▸ **WHAT THE EXERCISE ASKS**
Retype, word for word, every line from the one holding "The width and height of the screenshot is (1024, 538)." through the one holding "Select the Strikethrough" in the entries below, both included, and only those lines.

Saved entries
━━━━━━━━━━━━━━━━
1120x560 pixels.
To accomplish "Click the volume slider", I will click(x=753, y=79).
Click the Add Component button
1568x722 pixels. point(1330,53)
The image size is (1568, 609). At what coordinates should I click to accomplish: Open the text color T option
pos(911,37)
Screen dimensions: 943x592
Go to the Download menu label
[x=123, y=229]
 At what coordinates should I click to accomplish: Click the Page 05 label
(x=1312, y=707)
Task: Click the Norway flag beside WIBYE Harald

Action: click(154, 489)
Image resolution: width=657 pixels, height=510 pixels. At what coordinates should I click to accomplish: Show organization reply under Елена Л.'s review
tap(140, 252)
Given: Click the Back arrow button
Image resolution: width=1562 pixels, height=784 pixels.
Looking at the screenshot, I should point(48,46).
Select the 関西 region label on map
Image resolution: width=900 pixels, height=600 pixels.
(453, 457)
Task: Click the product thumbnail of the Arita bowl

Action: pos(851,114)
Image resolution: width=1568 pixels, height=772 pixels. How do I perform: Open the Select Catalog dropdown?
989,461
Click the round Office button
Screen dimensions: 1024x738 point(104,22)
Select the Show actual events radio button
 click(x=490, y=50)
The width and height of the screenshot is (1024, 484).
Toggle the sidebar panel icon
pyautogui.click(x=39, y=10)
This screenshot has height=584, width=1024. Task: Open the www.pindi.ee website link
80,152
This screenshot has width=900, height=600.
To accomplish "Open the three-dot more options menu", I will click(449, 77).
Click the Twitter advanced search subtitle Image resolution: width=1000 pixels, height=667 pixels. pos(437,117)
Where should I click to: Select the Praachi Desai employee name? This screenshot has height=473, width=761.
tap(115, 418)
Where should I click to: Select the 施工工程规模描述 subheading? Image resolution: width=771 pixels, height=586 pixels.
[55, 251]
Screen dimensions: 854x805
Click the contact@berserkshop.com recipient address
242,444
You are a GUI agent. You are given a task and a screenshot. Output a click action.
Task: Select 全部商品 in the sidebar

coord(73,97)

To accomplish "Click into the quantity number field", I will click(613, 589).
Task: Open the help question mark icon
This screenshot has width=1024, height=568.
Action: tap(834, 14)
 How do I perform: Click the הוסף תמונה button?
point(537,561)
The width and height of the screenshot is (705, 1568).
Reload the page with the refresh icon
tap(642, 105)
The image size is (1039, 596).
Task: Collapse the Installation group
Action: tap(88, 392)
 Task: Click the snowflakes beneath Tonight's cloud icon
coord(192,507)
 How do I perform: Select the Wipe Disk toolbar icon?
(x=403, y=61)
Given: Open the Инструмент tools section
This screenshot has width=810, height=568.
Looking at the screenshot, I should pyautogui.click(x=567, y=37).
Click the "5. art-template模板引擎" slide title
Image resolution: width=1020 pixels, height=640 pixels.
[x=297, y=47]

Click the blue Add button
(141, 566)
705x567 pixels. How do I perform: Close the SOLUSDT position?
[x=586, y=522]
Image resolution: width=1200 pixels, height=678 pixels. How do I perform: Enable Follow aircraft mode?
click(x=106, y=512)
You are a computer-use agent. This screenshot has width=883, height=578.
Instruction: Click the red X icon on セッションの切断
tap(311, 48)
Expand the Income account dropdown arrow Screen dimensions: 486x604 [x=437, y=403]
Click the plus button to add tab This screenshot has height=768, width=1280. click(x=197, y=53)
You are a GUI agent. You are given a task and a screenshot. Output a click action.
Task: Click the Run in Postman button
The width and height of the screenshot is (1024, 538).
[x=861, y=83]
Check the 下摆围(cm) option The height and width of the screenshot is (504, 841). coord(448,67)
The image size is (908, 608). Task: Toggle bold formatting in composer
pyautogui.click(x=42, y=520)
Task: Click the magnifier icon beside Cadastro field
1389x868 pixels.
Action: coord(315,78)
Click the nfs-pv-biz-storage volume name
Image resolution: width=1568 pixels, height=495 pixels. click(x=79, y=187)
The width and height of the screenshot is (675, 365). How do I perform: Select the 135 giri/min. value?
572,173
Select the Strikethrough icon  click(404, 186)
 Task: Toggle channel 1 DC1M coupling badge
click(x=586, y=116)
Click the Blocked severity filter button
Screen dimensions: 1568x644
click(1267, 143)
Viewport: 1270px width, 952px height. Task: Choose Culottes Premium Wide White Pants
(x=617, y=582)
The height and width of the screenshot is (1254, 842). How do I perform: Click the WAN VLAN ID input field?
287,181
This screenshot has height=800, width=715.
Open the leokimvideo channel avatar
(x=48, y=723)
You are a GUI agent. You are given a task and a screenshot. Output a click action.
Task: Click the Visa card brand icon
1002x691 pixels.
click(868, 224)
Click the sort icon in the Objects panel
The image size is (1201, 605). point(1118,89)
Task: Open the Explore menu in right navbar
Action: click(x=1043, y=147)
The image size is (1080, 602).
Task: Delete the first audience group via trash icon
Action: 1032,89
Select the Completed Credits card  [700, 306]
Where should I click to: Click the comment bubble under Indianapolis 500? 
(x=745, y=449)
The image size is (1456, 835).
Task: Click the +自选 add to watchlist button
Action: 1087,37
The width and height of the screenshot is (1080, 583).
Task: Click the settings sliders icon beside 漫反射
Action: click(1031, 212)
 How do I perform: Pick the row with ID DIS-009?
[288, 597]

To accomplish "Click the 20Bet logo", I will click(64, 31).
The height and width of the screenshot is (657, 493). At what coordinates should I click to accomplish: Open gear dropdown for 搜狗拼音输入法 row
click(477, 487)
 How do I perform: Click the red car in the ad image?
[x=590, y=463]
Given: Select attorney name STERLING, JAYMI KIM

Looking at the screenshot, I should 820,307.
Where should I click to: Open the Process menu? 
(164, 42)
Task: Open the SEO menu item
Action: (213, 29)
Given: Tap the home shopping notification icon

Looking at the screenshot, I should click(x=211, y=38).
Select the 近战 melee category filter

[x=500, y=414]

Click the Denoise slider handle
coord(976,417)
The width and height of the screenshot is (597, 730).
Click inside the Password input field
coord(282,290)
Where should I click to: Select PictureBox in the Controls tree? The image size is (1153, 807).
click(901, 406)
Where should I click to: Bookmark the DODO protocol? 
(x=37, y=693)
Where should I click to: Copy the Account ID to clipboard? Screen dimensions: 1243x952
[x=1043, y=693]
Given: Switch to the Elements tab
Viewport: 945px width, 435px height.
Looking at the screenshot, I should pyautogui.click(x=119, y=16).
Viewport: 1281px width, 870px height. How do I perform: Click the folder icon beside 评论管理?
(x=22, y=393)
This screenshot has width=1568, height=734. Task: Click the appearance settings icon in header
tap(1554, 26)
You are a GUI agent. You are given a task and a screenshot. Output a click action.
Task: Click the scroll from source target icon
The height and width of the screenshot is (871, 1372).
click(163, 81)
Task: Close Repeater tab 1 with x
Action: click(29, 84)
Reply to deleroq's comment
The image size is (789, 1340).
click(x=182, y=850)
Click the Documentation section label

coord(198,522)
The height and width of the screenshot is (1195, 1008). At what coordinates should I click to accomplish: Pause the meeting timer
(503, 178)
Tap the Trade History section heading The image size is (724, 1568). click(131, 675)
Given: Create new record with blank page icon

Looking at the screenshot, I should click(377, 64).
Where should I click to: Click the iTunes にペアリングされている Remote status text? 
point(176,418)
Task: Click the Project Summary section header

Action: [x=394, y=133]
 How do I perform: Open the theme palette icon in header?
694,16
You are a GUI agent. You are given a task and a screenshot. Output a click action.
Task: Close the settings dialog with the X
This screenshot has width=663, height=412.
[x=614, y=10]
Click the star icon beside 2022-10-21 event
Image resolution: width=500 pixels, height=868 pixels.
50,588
━━━━━━━━━━━━━━━━
▸ **EXPECTED OUTPUT**
The width and height of the screenshot is (1024, 538).
[x=861, y=83]
Check the 下摆围(cm) option The height and width of the screenshot is (504, 841). coord(448,67)
The image size is (908, 608). Task: Toggle bold formatting in composer
pyautogui.click(x=42, y=520)
Task: Click the magnifier icon beside Cadastro field
1389x868 pixels.
Action: coord(315,78)
Click the nfs-pv-biz-storage volume name
Image resolution: width=1568 pixels, height=495 pixels. click(x=79, y=187)
The width and height of the screenshot is (675, 365). How do I perform: Select the 135 giri/min. value?
572,173
Select the Strikethrough icon  click(404, 186)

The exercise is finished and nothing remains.